B.C. Rallies Behind National Sustainable Seafood Day

National Sustainable Seafood Day | BCBusiness
On March 4, Ocean Wise, chef partners and other NGOs gathered in Ottawa to renew calls for a National Sustainable Seafood Day.

Local ‘seafoodies’ want an officially recognized day to draw attention to the effects of overfishing, pollution and the changing climate on Canada’s oceans

A group of chefs and NGOs want to get Canadians talking about sustainable seafood this month. Led by locals including Ned Bell, executive chef at the Four Seasons Hotel Vancouver, and the Vancouver Aquarium’s Ocean Wise program, the group hopes to raise awareness and educate consumers about available seafood options that won’t harm our country’s fisheries and marine life.

“Focusing on all of the negative overfishing messages is really important in understanding why, but you need to have a solution. We think that all of these NGOs coming together to celebrate sustainable seafood from coast to coast is such a positive message for Canada,” says Ann-Marie Copping, the Vancouver Aquarium’s Ocean Wise manager.

The idea for National Sustainable Seafood Day was discussed by Bell and colleagues from Ocean Wise and Sea Choice at the Canadian Chefs Congress a couple of years ago. Bell, a self-described passionate supporter of the sustainability of Canada’s lakes, oceans and rivers, wants people to ask what sustainable seafood means to them and inform consumers about where to access it.  
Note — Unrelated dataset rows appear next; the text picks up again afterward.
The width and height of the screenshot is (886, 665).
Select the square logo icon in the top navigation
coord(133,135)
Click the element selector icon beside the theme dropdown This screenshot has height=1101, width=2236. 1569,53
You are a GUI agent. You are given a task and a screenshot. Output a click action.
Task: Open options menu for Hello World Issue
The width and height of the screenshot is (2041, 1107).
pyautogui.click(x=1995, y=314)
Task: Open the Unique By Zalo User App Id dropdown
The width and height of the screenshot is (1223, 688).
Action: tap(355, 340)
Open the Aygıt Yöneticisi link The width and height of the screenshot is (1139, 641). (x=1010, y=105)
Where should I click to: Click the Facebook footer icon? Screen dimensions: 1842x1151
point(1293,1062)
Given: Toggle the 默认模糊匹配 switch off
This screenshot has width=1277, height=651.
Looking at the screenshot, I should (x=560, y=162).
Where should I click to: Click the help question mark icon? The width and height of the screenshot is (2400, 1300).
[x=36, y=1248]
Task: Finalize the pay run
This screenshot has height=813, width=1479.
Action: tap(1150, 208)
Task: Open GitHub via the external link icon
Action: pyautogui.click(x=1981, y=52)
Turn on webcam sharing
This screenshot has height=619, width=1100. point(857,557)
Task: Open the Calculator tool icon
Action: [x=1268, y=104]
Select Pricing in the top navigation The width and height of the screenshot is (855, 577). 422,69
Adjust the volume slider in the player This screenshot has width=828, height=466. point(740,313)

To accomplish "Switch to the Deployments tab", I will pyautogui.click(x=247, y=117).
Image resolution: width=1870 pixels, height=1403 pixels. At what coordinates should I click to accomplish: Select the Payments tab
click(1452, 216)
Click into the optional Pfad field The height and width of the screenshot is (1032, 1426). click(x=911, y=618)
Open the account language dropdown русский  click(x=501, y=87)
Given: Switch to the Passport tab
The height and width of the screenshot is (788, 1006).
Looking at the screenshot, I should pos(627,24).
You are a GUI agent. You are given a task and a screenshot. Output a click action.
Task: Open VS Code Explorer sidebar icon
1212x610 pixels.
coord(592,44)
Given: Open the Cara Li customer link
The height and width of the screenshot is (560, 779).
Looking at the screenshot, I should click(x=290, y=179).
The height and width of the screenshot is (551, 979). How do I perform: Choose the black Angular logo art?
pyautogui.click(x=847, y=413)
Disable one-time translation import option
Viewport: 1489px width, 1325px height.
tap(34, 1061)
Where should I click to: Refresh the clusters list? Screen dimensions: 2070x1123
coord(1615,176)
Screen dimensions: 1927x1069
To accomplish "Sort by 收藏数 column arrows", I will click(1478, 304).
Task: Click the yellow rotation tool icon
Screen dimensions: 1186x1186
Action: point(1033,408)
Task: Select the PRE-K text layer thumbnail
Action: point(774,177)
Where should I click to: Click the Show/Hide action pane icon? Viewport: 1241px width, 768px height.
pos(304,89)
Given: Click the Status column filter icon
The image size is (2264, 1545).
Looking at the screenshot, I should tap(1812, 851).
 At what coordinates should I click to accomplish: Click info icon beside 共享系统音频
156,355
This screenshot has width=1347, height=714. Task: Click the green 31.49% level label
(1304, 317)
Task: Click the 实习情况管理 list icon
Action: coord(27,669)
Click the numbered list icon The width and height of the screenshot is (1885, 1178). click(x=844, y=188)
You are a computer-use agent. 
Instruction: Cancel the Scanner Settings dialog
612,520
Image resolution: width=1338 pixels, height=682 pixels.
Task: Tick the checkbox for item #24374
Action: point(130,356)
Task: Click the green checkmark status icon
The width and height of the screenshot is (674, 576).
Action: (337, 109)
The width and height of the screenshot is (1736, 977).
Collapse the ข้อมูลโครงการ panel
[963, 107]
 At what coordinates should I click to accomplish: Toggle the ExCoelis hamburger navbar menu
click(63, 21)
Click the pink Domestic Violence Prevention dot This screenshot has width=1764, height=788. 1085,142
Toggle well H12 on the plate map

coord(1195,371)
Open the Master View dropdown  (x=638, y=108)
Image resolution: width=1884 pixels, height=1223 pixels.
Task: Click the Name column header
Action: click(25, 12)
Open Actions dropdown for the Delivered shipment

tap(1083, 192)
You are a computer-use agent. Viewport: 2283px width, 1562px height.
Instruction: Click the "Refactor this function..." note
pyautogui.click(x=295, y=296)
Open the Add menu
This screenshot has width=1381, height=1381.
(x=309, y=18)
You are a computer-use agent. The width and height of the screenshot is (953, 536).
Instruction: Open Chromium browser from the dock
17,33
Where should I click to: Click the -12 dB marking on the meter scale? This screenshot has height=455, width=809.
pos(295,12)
“If someone can’t give you the answer of where it’s from or how it was caught or who caught it, you know it’s probably not the seafood that you want to feed your family and friends,” says Bell, adding that Canadians should be particularly concerned with overfishing, as Canada is bordered by three oceans.

The first National Sustainable Seafood Day took place last year on March 18 and was marked by an event at the Four Seasons Hotel Vancouver, the first luxury hotel in the country to be 100 per cent Ocean Wise. The event featured sustainable seafood and a keynote speech from renowned sustainability advocate David Suzuki.

The call to make National Sustainable Seafood Day formally acknowledged is now driven by a group of five chefs and NGOs, including Ocean Wise, Sea Choice, the David Suzuki Foundation and most recently by WWF Canada and Green Peace.

As the birthplace of the Ocean Wise program, Vancouver has garnered a reputation for being a sustainable, seafood-friendly city, says the Aquarium’s Copping. Ocean Wise is now in its ninth year and works directly with restaurants and suppliers to recommend sustainable seafood options. Similarly, Vancouver-headquartered Sea Choice created a labelling system in 2006 to educate consumers about good and bad options when purchasing seafood in grocery stores.

In B.C. there are currently 217 restaurants with 374 locations across the province that offer Ocean Wise-recommended products. Approximately 50 of those restaurants are 100 per cent Ocean Wise partners, the newest being RawBar at the Fairmont Pacific Rim, which is Vancouver’s first 100 per cent Ocean Wise sushi bar.

Becoming 100 per cent Ocean Wise isn’t simple, because chefs may be afraid to take popular non-Ocean Wise options off the menu, says Copping. Darren Brown, RawBar’s executive chef, says it took some playing around to find Ocean Wise alternatives to popular items, like farmed salmon. He got creative and found an alternative with Ocean Wise-recommended Lois Lake steelhead, done as a sashimi.

“We are amazed that there was no push back [for removing salmon from the menu],” says Brown. “Right away it illustrated to us what a receptive audience we have in Vancouver. It was really heartening to see.”

While Vancouver has welcomed sustainable seafood initiatives, there is still work to be done across the country, says Bell. “We do such a great job of celebrating sustainable seafood in specific regions across the county, certainly here on the West Coast, but we don’t do a good job of celebrating sustainable seafood on a national level,” he says.  

Bell and the group of NGOs hosted a parliamentary reception in Ottawa on March 4 to gain support for the official recognition of March 18 as National Sustainable Seafood Day. March 18 is also the date of Australia’s National Sustainable Seafood Day, which is the only other country in the world to celebrate it. The press conference and following reception was a success, with 160 politicians attending the event. The group is currently working with local MP Fin Donnelly on a petition to have March 18 formally recognized.

“You can come up with a national cupcake day so you can come up with a national seafood day if you want. But because this day means so much, it’s really important that the government at some point declare it official,” says Bell, who will embark on a 10-week bike ride across Canada this summer to raise awareness around sustainable seafood.